▸ **INFORMATION PROVIDED**
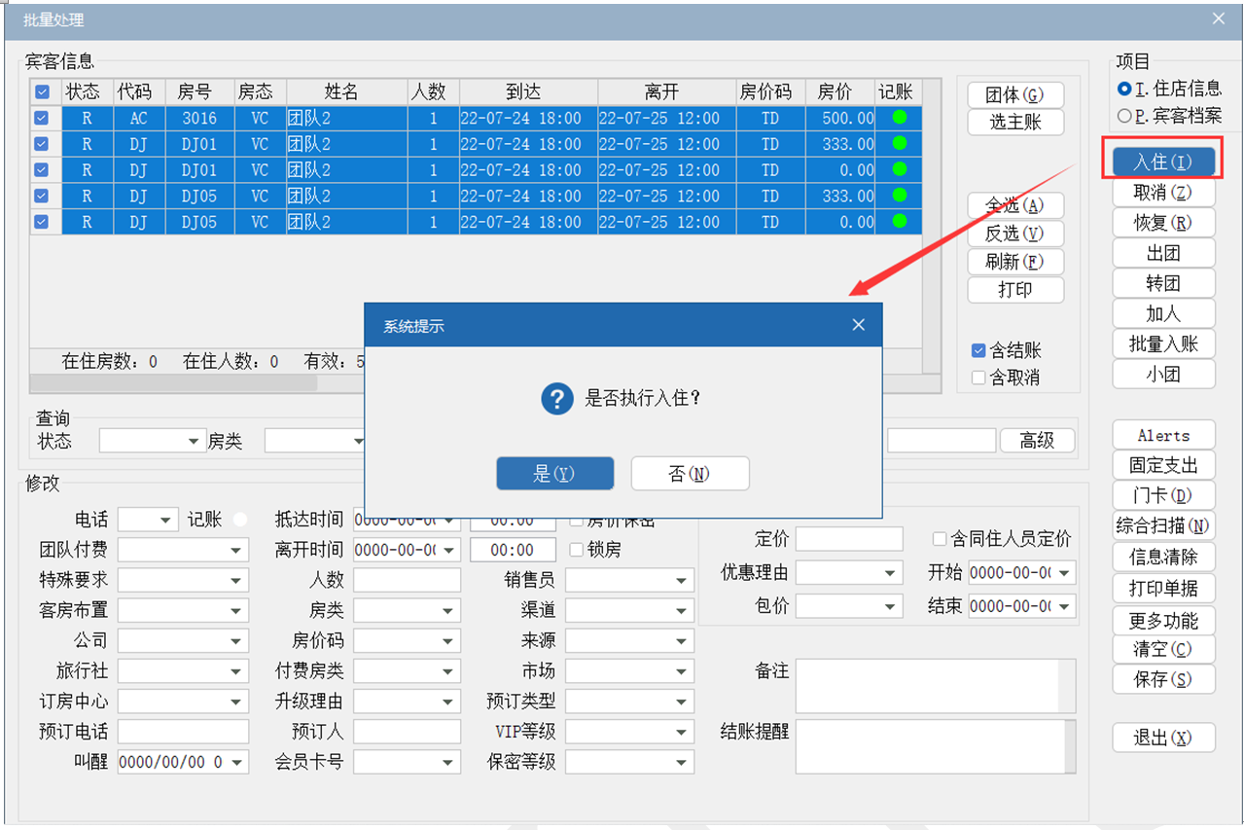The image size is (1244, 830).
Task: Uncheck the 含结账 checkbox
Action: pyautogui.click(x=978, y=350)
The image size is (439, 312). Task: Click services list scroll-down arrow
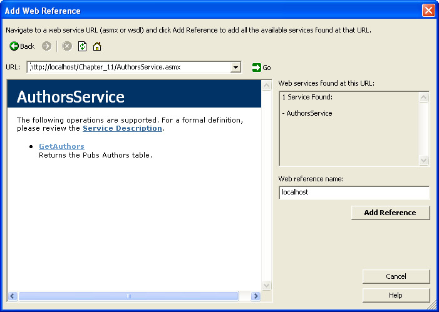[424, 161]
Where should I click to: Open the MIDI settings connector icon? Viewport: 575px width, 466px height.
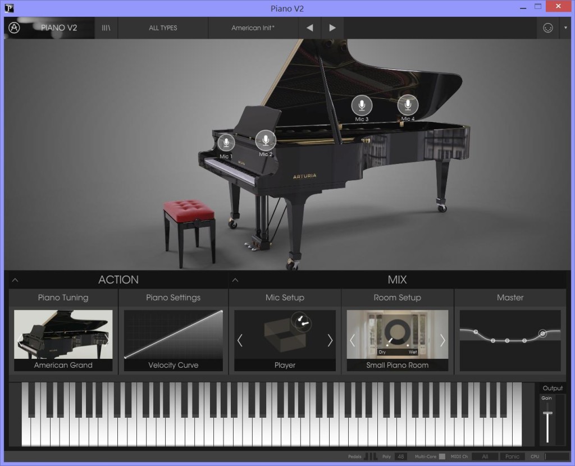pos(548,28)
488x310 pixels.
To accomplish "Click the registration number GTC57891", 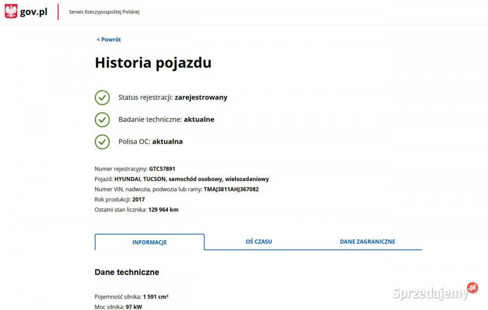I will [162, 168].
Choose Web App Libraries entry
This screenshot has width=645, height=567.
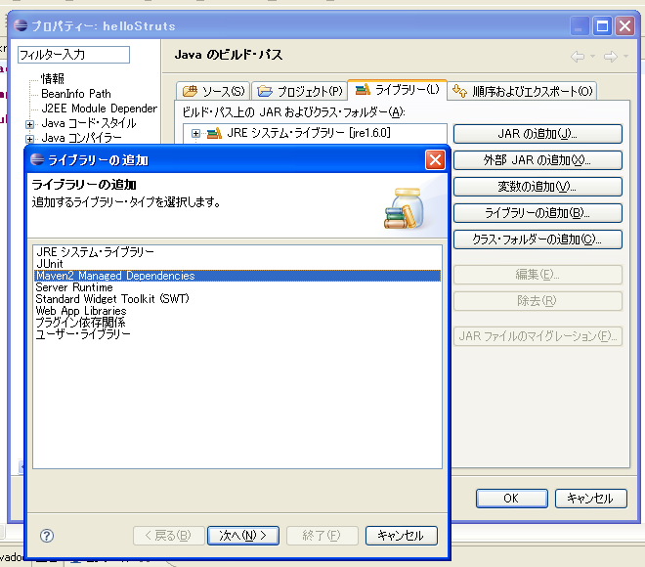click(81, 311)
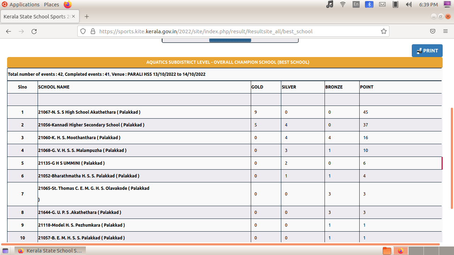Reload the page with the refresh icon
The height and width of the screenshot is (255, 454).
click(34, 31)
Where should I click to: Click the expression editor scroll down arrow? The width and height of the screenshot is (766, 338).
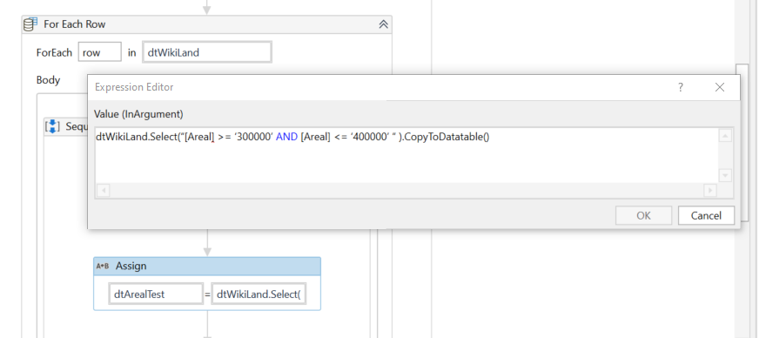click(725, 175)
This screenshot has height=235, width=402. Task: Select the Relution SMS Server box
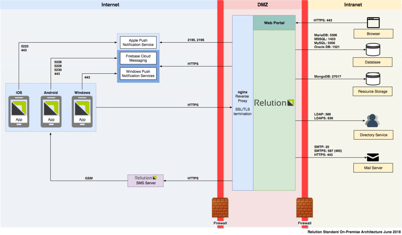tap(146, 180)
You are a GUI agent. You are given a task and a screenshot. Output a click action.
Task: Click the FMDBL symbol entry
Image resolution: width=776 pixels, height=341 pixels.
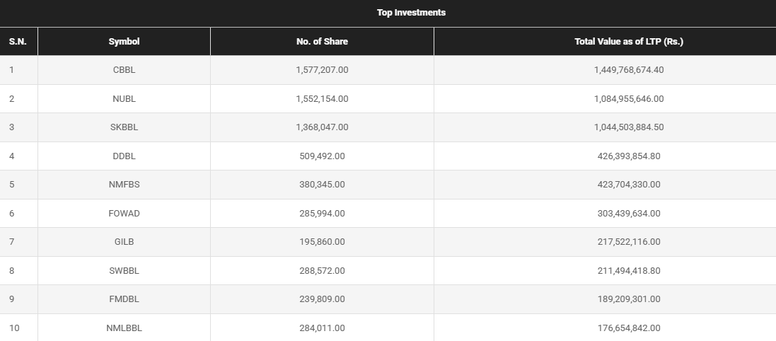[124, 299]
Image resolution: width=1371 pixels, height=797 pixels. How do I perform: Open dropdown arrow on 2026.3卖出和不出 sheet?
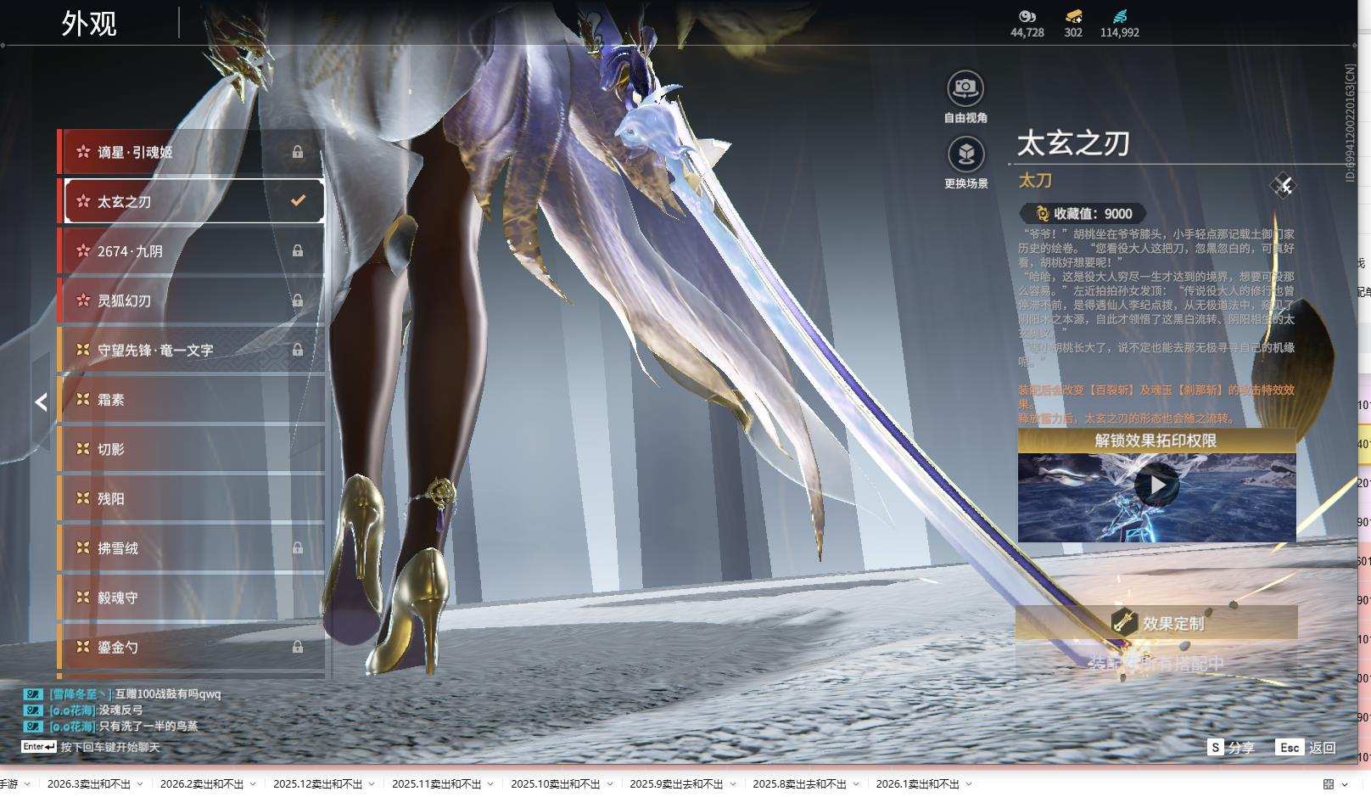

▸ **WORK INSTRUCTIONS**
Return, from the data above, each line in which the string "entry" appears.

▸ **EXERCISE ANSWER**
Choose Web App Libraries entry
Task: Click the FMDBL symbol entry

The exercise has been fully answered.